| VORLIEGENDER AUSZUG |
------------------------------

Sollte die berühmte Tür aus Kafkas Parabel, vor der der Mann vom Lande vergeblich ausharrt, tatsächlich mit jener Handfläche verschwägert sein, die Medusa ihren Angreifern zum Schutz entgegenstreckte? Der schwedisch-griechische Autor Aris Fioretos begibt sich in seiner Poetikvorlesung Gänsehaut, Wasser auf einen Spaziergang zu den bedeutenden Werken des Romans – gelegentlich auch etwas darüber hinaus – und lässt die Leser*innen nicht nur alten Bekannten begegnen, sondern führt mitunter auch in ganz neue Gegenden des schon so bekannt geglaubten Genres Roman.
(ausführliche Besprechung unten)

Verlag
Hanser Verlag 2017
Seiten
208
Format
Kartoniert
ISBN/EAN
978-3-446-25657-6
Preis
23,00 EUR
Status
lieferbar

Zur Autorin / Zum Autor:

Aris Fioretos, 1960 in Göteborg geboren, ist schwedischer Schriftsteller griechisch-österreichischer Herkunft. Bei Hanser erschienen Das Maß eines Fußes (Essays, 2008), Der letzte Grieche (Roman, 2011), Die halbe Sonne (Prosa, 2013), Mary (Roman, 2016) und Wasser, Gänsehaut (Essay über den Roman, 2017).
Aris Fioretos lebt in Berlin und Stockholm.

------------------------------

| ARBEITSAUFTRAG 1 |
In welcher Stadt wurde Aris Fioretos laut dem Auszug geboren?
| ARBEITSAUFTRAG 2 |
Führe den Text über Aris Fioretos und sein Buch über den Roman im Anschluss an seinen letzten Satz fort.

------------------------------

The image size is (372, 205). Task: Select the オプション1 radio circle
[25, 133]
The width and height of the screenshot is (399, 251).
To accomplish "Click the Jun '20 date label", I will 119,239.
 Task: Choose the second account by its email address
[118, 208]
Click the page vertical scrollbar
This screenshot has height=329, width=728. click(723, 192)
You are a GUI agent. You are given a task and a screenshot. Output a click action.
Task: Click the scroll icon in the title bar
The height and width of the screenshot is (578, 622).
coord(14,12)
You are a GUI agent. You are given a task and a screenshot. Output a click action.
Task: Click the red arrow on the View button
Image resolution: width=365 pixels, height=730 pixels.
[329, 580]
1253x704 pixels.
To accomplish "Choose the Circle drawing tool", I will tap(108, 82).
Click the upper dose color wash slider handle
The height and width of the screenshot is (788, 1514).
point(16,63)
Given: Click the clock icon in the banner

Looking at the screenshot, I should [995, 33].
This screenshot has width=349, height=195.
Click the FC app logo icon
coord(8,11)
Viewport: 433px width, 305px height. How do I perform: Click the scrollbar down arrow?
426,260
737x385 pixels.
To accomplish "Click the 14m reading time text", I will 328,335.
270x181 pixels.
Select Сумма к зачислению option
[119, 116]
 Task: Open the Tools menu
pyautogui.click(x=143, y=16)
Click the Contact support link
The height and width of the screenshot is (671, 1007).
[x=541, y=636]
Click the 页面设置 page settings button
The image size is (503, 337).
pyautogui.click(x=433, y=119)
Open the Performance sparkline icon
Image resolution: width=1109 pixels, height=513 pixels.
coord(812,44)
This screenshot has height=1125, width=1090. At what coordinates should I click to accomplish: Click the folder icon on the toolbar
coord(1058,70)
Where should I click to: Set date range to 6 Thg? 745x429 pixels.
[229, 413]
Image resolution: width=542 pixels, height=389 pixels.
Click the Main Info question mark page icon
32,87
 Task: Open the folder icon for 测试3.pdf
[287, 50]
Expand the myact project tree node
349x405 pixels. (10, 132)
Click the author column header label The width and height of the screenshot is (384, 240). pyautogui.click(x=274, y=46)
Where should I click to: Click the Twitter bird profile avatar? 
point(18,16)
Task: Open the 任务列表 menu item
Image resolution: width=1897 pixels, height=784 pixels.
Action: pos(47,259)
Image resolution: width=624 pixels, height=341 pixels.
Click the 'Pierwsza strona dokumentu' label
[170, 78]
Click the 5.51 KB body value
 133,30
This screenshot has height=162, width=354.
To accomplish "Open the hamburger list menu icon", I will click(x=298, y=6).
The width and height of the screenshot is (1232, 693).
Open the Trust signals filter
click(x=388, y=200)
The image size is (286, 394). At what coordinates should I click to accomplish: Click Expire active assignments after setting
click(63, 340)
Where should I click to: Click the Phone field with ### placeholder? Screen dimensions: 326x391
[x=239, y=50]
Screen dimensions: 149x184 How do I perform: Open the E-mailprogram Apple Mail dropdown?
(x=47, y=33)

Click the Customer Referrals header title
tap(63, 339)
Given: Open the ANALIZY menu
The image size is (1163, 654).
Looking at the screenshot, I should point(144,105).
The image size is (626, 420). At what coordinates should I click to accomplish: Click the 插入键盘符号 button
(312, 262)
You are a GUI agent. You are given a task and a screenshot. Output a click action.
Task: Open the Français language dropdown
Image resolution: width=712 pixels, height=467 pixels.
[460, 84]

------------------------------

| ANTWORTFELD 1 |
In Göteborg.

| ANTWORTFELD 2 |
Zum Buch:

Zu Beginn des Buches Gänsehaut, Wasser bringt Fioretos, die Unvereinbarkeit und doch Zusammengehörigkeit der Formen des Romans in den letzten zweihundert Jahren auf die Formel, „gehört [es] zum Wesen des Romans, eine Vielfalt von Versionen seiner selbst zu enthalten, wie Wasser in Wasser?“. Dieser Verdacht, wie er es nennt, ist nicht zufällig als Frage formuliert und nimmt die stets ebenso suchende wie neugierige Bewegung seines Schreibens vorweg. Tastend schlägt er Brücken zwischen Werken, etwa denen von Herta Müller und Paul Valéry. In seinem Essay begegnen wir Italo Calvinos Baron in den Bäumen ebenso wie Tristram Shandy und Nabokovs Figuren Lolita und Ada. Fioretos entspinnt diese Betrachtungen anhand eines antiken Vasenbildes, von dem aus er nicht nur den Erfahrungen seines Schreibens, sondern auch seinen Begegnungen als Leser nachspürt. Dass Fioretos ein sehr erfahrener Leser ist und aus einem großen literarischen Wissen schöpfen kann, ist dabei offenkundig. Ebenso deutlich ist aber auch, dass er stets den neuen Zugang sucht; statt sich auf den groben literaturhistorischen Rahmen zu stützen, mit der man den Roman als Gattung zu fassen versuchen könnte, vertraut er gerade auf die unsicheren, schmalen Verbindungsspuren. Sein Interesse gilt, wie er sagt, eher den handwerklichen Aspekten als den Themen und Figuren, und wir erfahren allerhand über die Vergegenkunft, den Leerlauf und die Welthaltigkeit des Schreibens und des Romans. Doch vor allem zeichnet diesen Essay aus, dass er Zugänge und Verbindungen zwischen den Romanen eröffnet, die einem zuvor verborgen blieben.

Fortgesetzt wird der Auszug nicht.